▶ [What is required]: Exactly as written, retype the lines that run from the line holding "The height and width of the screenshot is (883, 1372)." through the end of the records below. Do not include pictures.

[[ Information provided open ]]

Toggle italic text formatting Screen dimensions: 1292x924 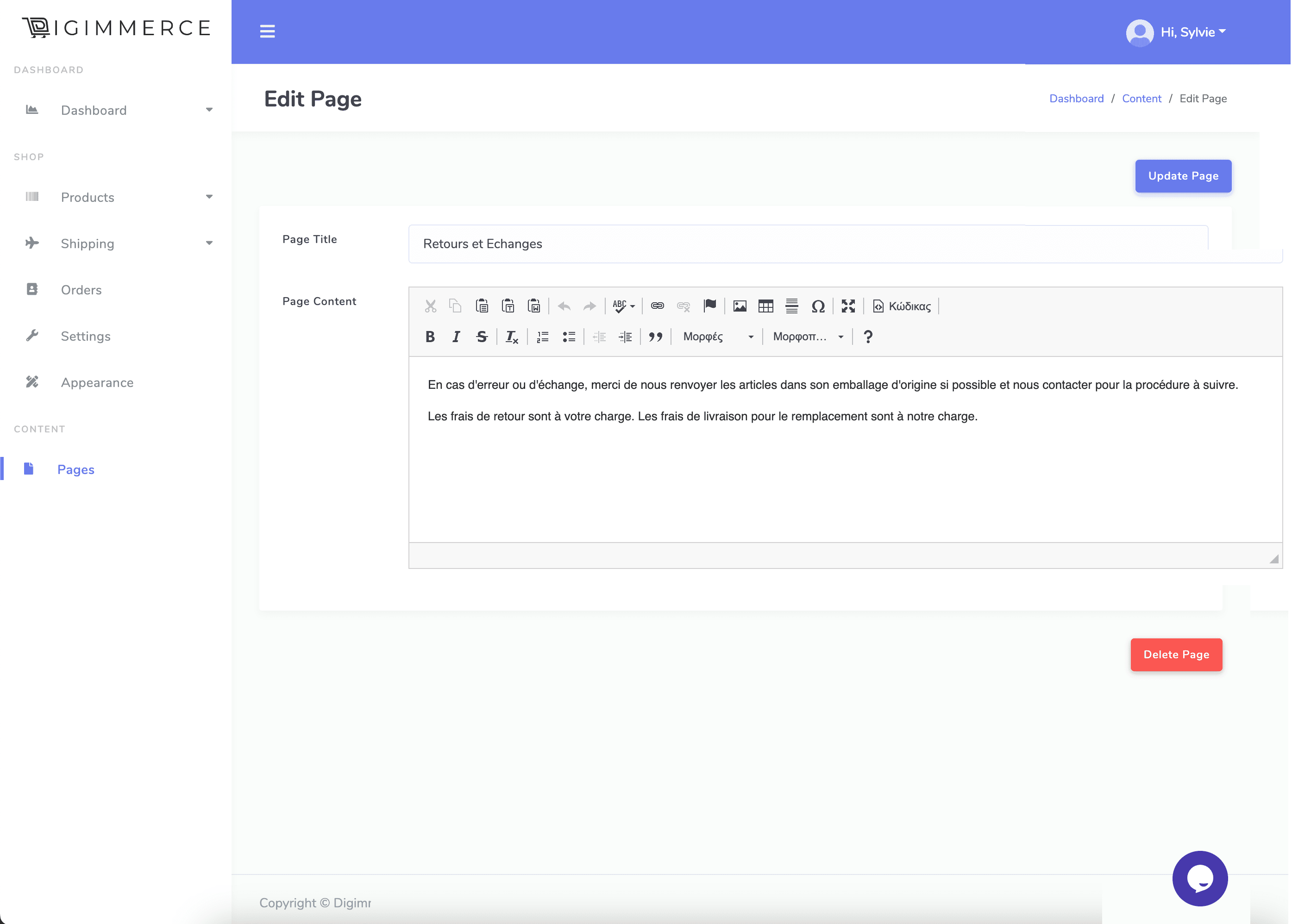point(456,337)
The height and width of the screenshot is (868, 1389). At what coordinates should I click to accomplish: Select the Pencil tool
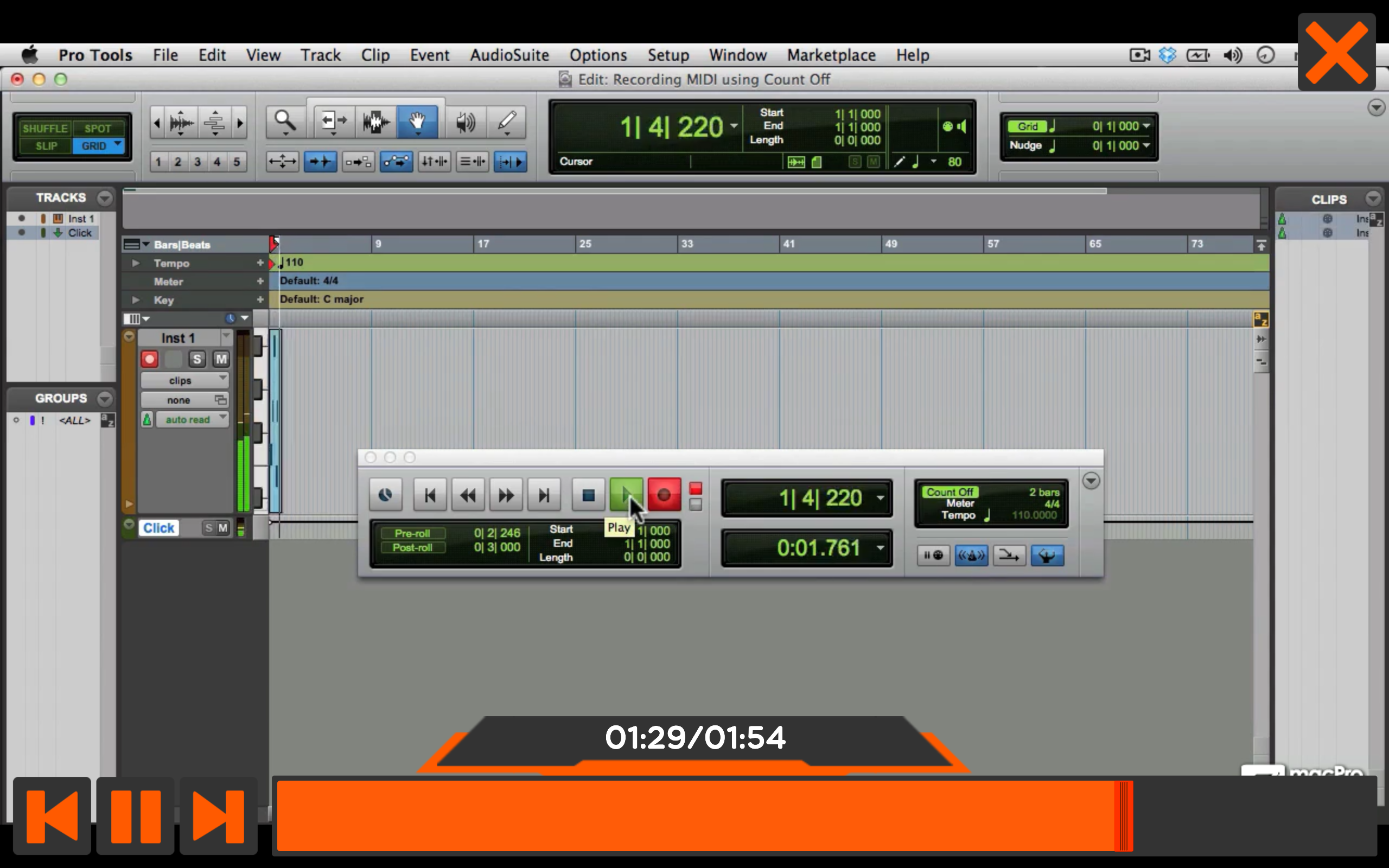pos(506,122)
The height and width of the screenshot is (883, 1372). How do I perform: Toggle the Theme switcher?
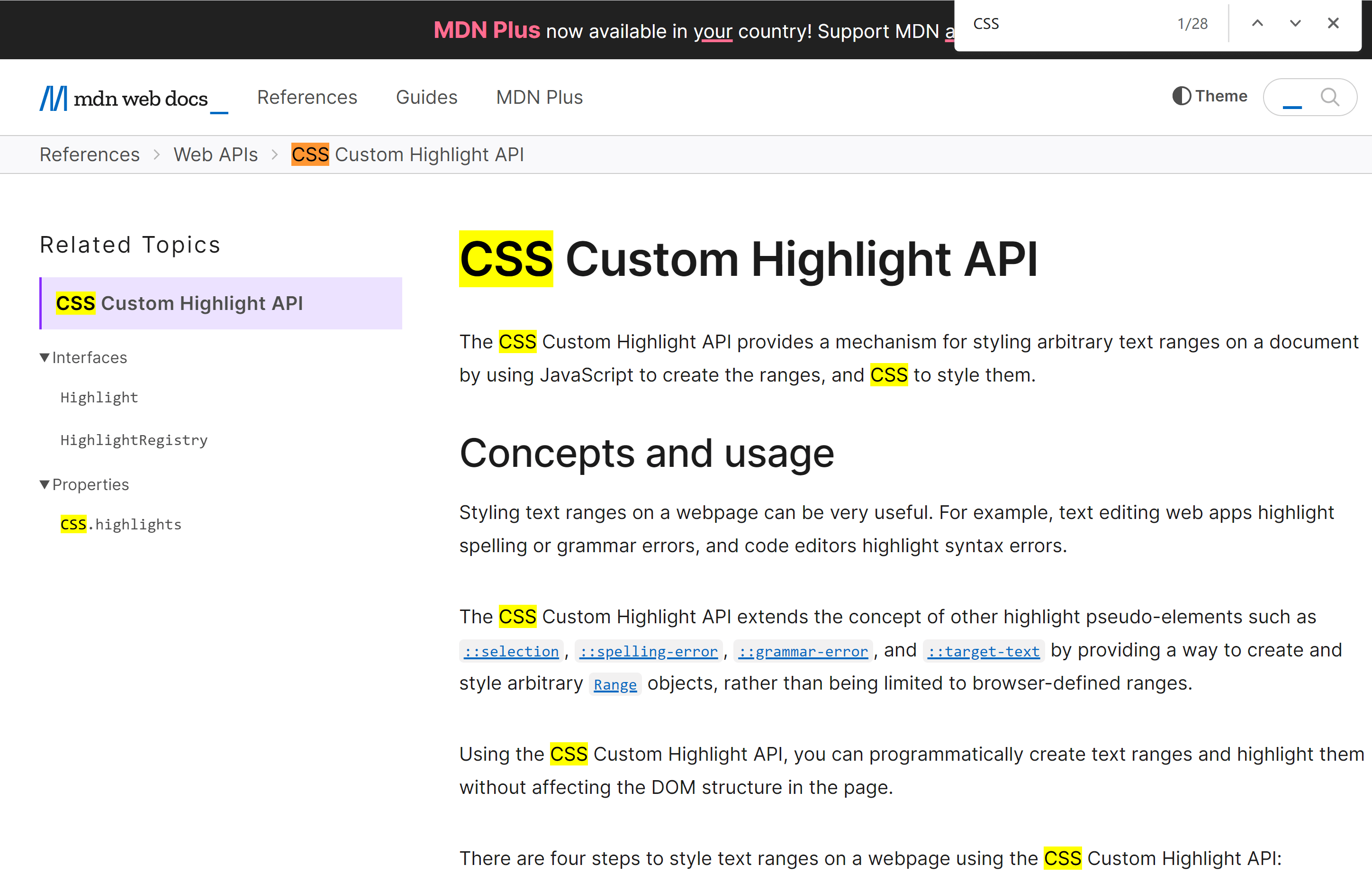1210,96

[[ Information provided closed ]]

▶ [Exercise answer]:
The height and width of the screenshot is (883, 1372). How do I perform: Toggle the Theme switcher?
1210,96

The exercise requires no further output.